Few authors left the ramp lesions unrepaired or treated them with debridement or trephination only. Albayrak et al. [46] compared 33 ACL-injured patients with a stable ramp lesion left untreated and 33 ACL-injured patients without associated ramp lesions. At a minimum 3-year follow-up, there were no differences in Lachman, pivot-shift test, Lysholm score, IKDC score and complication rate. The only difference was a longer time to return to sport for the patients with a meniscal ramp lesion. Some authors advocated that the repair of stable lesions should be foreseen in athletes [44]. Yang et al. [47] compared the debridement (n = 31) to anterior all-inside suture using a hybrid repair device (n = 37) in ramp lesions which were inferior to 2 cm. They showed a postoperative improvement in both groups for the Lysholm and the IKDC scores but no significant difference between the two groups at 24 months. This is in agreement with Liu et al. [40] who compared in a randomised controlled trial abrasion and trephination (n = 33) to the all-inside suture hook repair (n = 40) in ramp lesions which were inferior to 1.5 cm. No significant differences could be found between groups in terms of subjective IKDC and Lysholm scores, clinical laxity, nor for the MRI healing status of ramp lesion. The later finding differed with the study by Hatayama et al. [48] which compared the healing status of ramp lesions left untreated or repaired using an all-inside technique through the posteromedial portal and found significantly higher healing rates in the repaired group compared with the non-repaired group. To date, comparative studies have thus failed to show that the repair of stable ramp lesions is superior compared to conservative approaches.

It currently remains unsure whether ramp repair should be recommended in both stable and unstable ramp lesions. Thaunat et al. [49] examined 132 patients at a minimum follow-up of 24 months and differentiated between limited tears (n = 81) and extended tears (n = 51). The limited tears required posterior meniscal suture repair alone, and for the extended tears, reparation was completed with suture anchors or outside-in sutures. No significant difference could be found in terms of revision surgery between the limited and extended groups.

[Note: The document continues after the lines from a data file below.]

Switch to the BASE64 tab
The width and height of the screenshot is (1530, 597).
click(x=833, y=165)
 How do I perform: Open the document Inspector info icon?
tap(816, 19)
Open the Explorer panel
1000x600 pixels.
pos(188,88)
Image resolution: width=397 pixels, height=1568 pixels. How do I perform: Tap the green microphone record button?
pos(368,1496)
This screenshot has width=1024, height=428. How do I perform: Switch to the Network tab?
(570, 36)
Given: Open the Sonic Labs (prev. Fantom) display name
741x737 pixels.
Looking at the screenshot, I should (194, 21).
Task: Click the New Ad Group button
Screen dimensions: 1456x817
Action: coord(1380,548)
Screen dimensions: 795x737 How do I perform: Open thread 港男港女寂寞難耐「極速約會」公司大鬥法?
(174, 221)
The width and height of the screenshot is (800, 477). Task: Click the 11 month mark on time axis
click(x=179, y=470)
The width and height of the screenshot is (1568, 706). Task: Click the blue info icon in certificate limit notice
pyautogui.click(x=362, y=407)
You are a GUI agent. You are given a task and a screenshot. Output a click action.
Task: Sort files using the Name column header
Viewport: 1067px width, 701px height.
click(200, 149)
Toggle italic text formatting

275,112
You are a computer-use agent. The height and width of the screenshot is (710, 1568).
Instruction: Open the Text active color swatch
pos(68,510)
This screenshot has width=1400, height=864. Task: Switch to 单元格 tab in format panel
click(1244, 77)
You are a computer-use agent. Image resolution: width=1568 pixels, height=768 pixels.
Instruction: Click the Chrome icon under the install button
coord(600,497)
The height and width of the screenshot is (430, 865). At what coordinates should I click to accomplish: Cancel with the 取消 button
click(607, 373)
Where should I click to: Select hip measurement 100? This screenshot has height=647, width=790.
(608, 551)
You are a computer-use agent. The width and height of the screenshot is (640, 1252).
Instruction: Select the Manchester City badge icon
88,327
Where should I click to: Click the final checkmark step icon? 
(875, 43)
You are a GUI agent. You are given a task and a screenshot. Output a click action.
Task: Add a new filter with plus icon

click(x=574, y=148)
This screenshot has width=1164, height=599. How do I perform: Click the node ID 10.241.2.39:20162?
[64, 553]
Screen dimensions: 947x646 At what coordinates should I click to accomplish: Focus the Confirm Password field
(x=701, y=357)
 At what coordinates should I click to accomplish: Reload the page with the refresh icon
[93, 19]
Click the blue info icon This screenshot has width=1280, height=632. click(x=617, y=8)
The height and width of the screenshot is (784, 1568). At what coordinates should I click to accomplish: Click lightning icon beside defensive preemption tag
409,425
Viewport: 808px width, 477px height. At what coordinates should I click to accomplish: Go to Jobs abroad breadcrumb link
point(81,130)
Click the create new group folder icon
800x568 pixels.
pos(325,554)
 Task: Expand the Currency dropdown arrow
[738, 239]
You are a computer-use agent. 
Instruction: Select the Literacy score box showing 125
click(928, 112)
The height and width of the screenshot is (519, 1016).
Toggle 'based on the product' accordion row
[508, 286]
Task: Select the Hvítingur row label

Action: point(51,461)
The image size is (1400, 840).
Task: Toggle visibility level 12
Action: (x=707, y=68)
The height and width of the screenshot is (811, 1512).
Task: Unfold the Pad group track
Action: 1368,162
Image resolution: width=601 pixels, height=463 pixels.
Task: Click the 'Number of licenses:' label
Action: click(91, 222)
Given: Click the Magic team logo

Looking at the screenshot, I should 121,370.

Regardless of the size of the tear or the type of repair, there is a general agreement that the outcome scores (i.e. subjective IKDC score, Lyshom and Tegner scores) show significant improvements after ACL reconstruction and ramp repair [44]. Two studies [50, 51•] have, however, suggested a lower failure rate and secondary meniscectomy with a suture hook repair through the posteromedial portal in comparison with an all-inside technique. Additional anterolateral ligament (ALL) reconstruction had significantly better meniscal repair survivorship compared with all other subgroups [51•]. This is confirmed by a retrospective study [13] which reported an overall rate of secondary meniscectomies of 10.8% at a mean follow-up of 45.6 months. Patients with ACL reconstruction combined with ALL reconstruction had a two-fold lower risk of subsequent medial meniscectomy than patients with ACL reconstruction alone. ALL reconstruction may thus have a protective effect on ramp lesion repair or at least on the medial meniscus. However, in terms of knee laxity, it has been shown that repairing a meniscal lesion was more effective to decrease a high-grade pivot shift than performing a lateral extra-articular tenodesis [52]. The latter should thus not prevent from a thorough diagnosis and repair of all meniscal tears.

Conclusions

Ramp lesions of the medial meniscus may be present in more than 1 patient undergoing ACL reconstruction out of 5, representing up to half of all medial meniscal tears observed in this population. Biomechanical studies have shown that they increase knee laxity, but that their repair may restore laxity values. Their clinical impact is currently under investigation. Their diagnosis and management is difficult and requires advanced surgical skills. Given the novelty of their recognition as well as the remaining diversity in definitions, there is no consensus on whether and when they should be treated surgically. Many factors, such as their subtype, size, stability and repair technique, may indeed influence the decision-making process.